If they need medical assessment or intervention while this is undertaken, use personal protective equipment.
If they become critically unwell, call 999 and inform them about the COVID-19 concerns.
If patients with suspected COVID-19 attend the practice, leave the room when this becomes apparent, isolate the patient in Room 5, contact the local ID team, decontaminate yourself and then deep clean the room. Avoid the place until this is completed.
Encourage good hand hygiene in patients and staff attending the practice to reduce the risk of cross-contamination.
Appropriate use of personal protective equipment for confirmed cases where contact is unavoidable.
Room 5 has been identified as a dedicated room for isolation, DE clutter it to facilitate cleaning, and have easy access to PPE. We will need to know how to decontaminate ourselves and rooms.

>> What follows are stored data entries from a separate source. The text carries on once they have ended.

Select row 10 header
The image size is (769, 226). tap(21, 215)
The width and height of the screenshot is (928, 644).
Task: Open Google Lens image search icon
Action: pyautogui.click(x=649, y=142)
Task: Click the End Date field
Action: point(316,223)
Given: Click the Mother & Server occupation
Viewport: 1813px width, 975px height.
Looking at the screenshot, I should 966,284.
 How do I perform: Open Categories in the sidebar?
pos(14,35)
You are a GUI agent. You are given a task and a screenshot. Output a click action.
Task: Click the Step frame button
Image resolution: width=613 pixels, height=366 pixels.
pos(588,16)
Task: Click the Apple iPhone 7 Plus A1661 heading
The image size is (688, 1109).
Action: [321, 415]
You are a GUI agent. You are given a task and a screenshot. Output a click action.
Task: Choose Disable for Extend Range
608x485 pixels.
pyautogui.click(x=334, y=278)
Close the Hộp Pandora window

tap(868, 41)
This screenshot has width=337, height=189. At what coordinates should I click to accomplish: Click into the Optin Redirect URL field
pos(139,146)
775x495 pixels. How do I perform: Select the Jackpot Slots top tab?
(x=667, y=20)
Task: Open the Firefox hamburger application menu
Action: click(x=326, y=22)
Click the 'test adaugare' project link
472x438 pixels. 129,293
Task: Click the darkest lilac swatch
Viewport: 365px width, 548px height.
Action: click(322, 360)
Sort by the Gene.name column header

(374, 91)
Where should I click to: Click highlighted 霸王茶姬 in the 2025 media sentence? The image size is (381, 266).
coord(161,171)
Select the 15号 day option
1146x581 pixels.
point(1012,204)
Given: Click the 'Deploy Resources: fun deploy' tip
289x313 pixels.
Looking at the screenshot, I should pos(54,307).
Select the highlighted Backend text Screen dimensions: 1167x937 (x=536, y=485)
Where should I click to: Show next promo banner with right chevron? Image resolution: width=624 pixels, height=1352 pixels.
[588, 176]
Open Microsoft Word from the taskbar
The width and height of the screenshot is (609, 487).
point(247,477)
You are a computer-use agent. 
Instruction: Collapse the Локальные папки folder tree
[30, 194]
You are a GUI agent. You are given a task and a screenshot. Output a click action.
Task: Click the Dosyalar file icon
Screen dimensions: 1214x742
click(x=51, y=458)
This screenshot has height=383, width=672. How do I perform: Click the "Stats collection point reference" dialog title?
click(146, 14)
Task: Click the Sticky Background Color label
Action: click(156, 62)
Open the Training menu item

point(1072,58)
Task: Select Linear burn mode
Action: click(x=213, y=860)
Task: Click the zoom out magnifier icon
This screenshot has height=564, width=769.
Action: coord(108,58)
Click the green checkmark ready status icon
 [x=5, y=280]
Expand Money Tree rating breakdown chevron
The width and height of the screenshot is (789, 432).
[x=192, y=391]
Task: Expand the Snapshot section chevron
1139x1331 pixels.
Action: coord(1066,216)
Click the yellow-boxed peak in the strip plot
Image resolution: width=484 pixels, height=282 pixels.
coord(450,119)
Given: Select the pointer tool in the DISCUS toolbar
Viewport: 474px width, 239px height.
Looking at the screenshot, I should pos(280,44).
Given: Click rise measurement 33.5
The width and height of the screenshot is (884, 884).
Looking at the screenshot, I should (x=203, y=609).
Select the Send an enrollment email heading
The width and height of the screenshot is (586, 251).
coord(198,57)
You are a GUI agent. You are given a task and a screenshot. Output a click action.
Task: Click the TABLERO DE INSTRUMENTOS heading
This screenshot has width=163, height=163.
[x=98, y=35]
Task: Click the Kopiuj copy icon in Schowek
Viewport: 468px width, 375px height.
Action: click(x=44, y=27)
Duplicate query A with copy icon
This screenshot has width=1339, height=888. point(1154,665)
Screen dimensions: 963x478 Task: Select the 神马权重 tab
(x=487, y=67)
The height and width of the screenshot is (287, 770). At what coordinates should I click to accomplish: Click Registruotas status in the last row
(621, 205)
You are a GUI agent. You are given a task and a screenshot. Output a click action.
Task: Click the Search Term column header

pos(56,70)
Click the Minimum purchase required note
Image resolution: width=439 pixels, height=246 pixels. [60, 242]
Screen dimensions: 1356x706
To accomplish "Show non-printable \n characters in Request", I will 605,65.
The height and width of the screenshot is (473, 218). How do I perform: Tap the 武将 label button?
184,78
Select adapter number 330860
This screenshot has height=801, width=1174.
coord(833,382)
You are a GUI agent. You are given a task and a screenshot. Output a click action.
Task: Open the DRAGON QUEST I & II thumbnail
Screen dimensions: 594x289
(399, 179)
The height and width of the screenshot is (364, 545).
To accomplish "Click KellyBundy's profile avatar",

Meanwhile, it has been suggested to the public that “social distancing” may be helpful. This might include avoiding visiting care homes, large scale events, etc. There is the possibility that schools, universities; even businesses may be shut temporarily.
A similar premise could be adopted in primary care using telephone triage for all appointments, only bringing those who need a face to face review down to the surgery. This is commonplace in many practices anyway to try to improve waiting times and workloads.
In primary care, we have been given simple surgical masks, providing a barrier (they are not airtight) to virus-containing droplets.
Experts have used modeling data and the situations in Wuhan and northern Italy to try and build a picture of how the infection will spread but nothing is certain. The main points:
It is likely to spread with escalating numbers of cases. The number of cases is expected to increase rapidly over the next few weeks. The duration of the outbreak is unclear, but we will probably see high numbers of cases for several months. Slowing the rate of increase is helpful to ease winter pressures on health services, to allow time to build resources such as testing kits, protective equipment, etc., and to spread cases over a more extended period.
Lessons can be taken from the Chinese governments’ management of the situation, with a large scale, very restrictive lock-down. While extreme cases in the country are now falling and wide-spread transmission throughout China appears to have been prevented. Italy appears to have gone in the same direction.
We would continue to update this page and social media as Government advice changes.